Nous passons la porte et un vent frais nous accueille. Un léger frisson me parcourt. Le contact du soleil est une caresse chaude dont l'effet rappelle celui d'un fin duvet sur une peau trop frêle. La clarté me force à détourner le regard. La luminosité me brûle. La lumière fait partie des éléments auxquels je vais devoir me réhabituer. Je ne parviens pas vraiment à discerner ce qui m'entoure. Mes sens perçoivent un long trajet à l'extérieur sur un sol à peu près lisse que quelques bordures entrecoupent. Au loin, le vacarme du trafic me parvient. La chaise s'immobilise. Un bruit de portière puis, la voix de John :

— Syd, je vais t'installer sur la banquette arrière. Accroche-toi !

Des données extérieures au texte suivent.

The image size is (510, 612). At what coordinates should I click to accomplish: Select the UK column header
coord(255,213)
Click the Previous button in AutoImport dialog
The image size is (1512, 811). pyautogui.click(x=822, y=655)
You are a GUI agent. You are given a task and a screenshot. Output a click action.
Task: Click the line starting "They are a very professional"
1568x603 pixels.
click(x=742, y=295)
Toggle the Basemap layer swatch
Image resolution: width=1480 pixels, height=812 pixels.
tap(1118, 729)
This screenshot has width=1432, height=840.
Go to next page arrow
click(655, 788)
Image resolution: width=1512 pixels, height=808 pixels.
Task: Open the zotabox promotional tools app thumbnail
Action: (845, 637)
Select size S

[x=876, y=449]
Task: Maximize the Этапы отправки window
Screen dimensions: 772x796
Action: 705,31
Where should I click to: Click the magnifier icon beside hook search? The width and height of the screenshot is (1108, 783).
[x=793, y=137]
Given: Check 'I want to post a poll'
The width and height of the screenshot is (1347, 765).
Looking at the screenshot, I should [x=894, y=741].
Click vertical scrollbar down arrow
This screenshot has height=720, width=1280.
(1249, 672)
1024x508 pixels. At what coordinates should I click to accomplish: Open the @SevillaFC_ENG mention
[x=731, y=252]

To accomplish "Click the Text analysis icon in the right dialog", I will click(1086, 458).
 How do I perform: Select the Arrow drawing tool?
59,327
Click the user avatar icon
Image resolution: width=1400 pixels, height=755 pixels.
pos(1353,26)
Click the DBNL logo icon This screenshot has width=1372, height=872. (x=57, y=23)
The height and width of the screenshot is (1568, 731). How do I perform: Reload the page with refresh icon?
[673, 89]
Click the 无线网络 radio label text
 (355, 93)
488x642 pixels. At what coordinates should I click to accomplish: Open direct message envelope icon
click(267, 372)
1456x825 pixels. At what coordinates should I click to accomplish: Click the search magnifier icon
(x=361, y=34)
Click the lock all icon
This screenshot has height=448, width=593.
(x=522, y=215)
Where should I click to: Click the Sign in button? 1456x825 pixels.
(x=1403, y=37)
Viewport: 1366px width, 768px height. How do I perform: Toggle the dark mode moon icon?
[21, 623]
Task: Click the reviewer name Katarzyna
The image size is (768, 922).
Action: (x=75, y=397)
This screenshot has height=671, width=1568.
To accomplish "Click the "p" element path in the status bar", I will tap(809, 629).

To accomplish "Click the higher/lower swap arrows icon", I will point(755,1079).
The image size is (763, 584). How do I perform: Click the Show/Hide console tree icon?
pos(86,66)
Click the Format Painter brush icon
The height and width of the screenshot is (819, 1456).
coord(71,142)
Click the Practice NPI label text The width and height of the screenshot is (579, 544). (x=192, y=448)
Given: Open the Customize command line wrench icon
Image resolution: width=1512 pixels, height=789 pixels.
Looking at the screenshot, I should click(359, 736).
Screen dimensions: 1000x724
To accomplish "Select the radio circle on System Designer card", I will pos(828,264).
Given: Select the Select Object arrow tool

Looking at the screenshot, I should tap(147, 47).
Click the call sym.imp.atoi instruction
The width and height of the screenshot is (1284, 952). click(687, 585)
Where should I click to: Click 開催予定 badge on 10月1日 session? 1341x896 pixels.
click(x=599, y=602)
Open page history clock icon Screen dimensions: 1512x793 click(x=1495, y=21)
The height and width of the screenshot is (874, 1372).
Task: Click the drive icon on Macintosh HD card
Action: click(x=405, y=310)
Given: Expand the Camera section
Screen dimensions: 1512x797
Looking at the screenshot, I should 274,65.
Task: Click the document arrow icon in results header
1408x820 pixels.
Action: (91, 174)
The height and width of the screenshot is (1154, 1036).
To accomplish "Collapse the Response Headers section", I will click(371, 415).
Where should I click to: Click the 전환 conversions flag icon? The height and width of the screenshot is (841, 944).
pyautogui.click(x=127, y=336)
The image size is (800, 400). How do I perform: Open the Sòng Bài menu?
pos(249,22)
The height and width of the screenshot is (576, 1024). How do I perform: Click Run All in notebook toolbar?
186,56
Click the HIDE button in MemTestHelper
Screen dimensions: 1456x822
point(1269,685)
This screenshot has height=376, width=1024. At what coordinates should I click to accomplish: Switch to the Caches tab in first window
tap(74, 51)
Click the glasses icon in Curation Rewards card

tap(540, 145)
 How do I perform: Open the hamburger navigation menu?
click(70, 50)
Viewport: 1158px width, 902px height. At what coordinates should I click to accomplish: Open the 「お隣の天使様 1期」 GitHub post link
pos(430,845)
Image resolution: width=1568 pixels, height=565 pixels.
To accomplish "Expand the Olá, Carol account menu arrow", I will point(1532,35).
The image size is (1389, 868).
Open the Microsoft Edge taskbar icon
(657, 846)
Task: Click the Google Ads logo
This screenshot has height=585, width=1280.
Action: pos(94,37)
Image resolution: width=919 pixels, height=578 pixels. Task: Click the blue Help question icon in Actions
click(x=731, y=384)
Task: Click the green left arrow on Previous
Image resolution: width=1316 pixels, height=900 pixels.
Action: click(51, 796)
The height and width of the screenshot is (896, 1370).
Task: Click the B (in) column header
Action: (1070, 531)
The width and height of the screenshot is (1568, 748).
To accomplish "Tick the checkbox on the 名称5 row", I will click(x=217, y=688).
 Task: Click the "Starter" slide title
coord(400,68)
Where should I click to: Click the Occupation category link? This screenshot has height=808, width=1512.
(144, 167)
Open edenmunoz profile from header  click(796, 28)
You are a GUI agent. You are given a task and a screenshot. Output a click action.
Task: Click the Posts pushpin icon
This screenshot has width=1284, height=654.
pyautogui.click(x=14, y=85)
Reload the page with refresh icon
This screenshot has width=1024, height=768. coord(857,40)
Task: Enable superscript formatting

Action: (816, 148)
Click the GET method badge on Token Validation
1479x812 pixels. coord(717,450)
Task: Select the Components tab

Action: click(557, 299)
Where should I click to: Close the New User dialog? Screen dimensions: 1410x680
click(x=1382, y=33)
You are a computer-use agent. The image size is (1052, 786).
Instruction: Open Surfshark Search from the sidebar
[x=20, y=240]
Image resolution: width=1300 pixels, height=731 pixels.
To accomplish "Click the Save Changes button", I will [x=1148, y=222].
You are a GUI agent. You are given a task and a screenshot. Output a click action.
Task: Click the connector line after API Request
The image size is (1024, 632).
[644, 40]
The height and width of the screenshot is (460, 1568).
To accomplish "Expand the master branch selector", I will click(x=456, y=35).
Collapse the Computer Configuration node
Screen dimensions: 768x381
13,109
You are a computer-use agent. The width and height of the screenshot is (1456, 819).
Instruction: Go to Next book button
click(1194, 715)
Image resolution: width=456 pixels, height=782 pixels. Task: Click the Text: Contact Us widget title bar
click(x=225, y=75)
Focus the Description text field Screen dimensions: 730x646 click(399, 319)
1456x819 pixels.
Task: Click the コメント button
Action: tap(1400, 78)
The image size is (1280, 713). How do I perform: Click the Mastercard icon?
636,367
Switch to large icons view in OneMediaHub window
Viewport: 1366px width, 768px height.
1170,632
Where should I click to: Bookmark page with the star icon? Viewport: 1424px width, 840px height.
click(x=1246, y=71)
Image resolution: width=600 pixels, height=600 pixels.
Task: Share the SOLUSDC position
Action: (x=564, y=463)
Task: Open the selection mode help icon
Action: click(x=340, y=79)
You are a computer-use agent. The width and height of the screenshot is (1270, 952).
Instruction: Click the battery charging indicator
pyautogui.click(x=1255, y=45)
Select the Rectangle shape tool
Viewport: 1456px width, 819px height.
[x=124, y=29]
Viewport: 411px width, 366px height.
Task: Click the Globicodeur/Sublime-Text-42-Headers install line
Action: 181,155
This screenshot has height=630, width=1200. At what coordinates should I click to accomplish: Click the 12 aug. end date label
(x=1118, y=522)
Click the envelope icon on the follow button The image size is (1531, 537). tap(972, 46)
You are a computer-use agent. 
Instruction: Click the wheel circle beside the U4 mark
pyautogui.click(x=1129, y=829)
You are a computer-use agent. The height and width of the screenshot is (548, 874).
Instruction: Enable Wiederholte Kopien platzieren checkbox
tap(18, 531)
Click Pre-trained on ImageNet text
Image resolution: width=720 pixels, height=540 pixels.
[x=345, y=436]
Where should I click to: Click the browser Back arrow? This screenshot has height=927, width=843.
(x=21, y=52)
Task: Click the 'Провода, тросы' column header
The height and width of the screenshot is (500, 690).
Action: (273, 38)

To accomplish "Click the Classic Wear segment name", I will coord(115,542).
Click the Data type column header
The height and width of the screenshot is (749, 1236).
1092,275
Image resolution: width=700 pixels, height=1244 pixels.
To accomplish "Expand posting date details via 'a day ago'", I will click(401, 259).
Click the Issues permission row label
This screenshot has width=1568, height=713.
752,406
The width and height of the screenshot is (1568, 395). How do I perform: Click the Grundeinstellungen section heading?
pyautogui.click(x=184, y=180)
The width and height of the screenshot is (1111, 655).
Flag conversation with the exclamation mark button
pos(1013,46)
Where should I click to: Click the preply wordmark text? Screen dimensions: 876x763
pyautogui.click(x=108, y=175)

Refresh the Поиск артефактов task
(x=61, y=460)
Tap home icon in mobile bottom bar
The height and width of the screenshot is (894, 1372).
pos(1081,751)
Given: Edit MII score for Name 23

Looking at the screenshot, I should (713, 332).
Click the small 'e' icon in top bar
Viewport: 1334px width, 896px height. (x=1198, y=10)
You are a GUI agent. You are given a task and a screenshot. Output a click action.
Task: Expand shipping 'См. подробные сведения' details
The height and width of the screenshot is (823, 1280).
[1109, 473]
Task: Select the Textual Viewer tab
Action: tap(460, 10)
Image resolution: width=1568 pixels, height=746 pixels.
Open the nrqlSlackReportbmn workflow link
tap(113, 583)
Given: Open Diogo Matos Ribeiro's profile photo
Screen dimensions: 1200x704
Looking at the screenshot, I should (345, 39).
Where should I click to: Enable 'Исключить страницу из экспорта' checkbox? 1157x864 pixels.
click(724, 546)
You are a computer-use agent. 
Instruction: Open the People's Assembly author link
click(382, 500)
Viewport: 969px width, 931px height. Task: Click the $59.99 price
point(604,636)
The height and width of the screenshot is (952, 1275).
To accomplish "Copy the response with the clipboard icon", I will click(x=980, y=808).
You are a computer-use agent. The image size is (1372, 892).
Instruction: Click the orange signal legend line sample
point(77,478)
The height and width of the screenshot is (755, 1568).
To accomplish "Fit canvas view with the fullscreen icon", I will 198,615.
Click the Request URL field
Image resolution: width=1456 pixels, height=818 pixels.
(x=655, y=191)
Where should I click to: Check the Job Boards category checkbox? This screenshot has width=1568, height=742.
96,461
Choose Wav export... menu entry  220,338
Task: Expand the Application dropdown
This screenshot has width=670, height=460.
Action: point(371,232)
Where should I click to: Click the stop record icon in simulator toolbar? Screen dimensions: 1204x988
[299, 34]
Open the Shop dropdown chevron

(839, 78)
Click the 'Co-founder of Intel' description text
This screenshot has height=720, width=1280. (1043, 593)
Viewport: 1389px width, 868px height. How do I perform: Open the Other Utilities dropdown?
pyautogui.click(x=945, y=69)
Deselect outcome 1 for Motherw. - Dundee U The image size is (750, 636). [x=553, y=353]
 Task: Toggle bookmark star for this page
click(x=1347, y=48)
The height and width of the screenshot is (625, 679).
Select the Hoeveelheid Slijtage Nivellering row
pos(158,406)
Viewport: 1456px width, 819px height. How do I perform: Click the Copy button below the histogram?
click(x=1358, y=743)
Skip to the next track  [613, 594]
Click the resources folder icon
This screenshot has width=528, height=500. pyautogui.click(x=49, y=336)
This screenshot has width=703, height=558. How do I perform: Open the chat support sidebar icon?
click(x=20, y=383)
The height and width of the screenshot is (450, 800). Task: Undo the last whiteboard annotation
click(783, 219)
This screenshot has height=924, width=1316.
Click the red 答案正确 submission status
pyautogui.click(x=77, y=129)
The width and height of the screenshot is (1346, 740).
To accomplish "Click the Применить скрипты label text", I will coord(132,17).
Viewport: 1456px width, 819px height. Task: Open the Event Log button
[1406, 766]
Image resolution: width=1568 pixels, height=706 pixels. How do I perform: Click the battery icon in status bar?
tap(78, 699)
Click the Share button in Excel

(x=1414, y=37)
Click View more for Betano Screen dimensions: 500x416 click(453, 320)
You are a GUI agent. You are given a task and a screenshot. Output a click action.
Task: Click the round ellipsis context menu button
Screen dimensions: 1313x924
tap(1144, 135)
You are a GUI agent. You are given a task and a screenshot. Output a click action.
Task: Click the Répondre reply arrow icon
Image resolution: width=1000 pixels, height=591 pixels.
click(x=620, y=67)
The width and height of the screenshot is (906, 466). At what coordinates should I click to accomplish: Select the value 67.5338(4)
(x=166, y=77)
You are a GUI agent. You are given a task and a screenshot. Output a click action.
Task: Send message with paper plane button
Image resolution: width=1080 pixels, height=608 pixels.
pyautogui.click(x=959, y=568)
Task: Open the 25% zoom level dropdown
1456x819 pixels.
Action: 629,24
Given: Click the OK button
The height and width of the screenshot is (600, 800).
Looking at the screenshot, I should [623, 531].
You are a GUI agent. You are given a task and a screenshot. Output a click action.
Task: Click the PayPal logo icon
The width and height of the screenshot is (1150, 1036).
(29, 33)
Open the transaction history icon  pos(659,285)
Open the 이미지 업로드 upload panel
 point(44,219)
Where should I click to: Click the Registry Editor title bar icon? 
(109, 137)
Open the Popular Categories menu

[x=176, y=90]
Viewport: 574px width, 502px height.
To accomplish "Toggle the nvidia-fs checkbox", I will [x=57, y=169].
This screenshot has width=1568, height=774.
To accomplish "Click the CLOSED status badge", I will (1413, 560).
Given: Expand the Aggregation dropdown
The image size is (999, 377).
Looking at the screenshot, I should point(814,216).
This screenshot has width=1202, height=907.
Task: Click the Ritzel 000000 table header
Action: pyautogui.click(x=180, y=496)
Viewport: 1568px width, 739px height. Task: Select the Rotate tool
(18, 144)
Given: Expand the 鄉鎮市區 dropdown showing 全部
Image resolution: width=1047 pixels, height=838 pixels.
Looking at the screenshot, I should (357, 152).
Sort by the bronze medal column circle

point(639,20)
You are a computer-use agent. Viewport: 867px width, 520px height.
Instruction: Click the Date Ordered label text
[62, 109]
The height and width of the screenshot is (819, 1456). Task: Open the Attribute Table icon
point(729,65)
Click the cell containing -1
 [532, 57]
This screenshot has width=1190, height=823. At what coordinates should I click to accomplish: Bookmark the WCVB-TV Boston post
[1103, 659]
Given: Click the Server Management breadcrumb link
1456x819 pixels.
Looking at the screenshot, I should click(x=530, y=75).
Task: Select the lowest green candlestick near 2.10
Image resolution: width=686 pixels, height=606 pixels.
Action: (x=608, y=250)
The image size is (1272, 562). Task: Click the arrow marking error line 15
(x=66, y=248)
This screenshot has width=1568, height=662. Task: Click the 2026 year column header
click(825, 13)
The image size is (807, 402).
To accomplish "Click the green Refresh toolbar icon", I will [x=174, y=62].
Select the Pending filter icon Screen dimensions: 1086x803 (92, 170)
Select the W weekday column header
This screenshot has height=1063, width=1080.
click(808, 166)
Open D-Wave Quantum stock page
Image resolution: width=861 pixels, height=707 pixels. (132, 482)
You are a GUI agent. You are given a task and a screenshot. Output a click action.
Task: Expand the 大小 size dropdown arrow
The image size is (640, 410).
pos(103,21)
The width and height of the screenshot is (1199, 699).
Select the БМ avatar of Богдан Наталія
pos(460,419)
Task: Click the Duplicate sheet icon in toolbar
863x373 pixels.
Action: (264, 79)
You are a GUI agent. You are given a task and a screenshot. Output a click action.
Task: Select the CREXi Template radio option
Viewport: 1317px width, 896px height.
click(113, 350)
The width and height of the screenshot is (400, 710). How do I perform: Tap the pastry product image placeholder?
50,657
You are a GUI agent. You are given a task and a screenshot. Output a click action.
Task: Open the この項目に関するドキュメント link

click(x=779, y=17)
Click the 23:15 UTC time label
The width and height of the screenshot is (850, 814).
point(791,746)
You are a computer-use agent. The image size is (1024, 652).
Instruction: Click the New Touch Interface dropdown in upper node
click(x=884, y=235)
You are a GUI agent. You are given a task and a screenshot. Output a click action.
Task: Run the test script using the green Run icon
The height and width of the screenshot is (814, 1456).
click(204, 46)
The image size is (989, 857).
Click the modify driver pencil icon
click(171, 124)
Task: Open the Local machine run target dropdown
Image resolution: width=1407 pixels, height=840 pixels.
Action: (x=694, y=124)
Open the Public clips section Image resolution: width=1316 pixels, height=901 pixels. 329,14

John me soulève avec légèreté comme si je n'étais qu'une brassée de fleurs. Lorsque le pick-up démarre, je suis ceinturée sans avoir la moindre idée de ma destination.

— John, que vient-il de se passer ?

Parler aussi me demande des efforts, ma diction ressemble à celle d'un enfant de trois ans.

— Tu as disparu de la circulation... il y a six ans Syd.

Un silence.

— L'accident, oui je m'en souviens.

John enclenche le clignoteur et quitte définitivement le parking. La pénombre de l'habitacle me permet d'ouvrir un peu plus les yeux. Nous sommes dans une grande ville, probablement Melbourne.

— Oui, l'accident... J'avais essayé, en vain, de prévenir tes parents à l'époque. Ton père n'a rien voulu entendre, j'ai tout fait pour te prévenir.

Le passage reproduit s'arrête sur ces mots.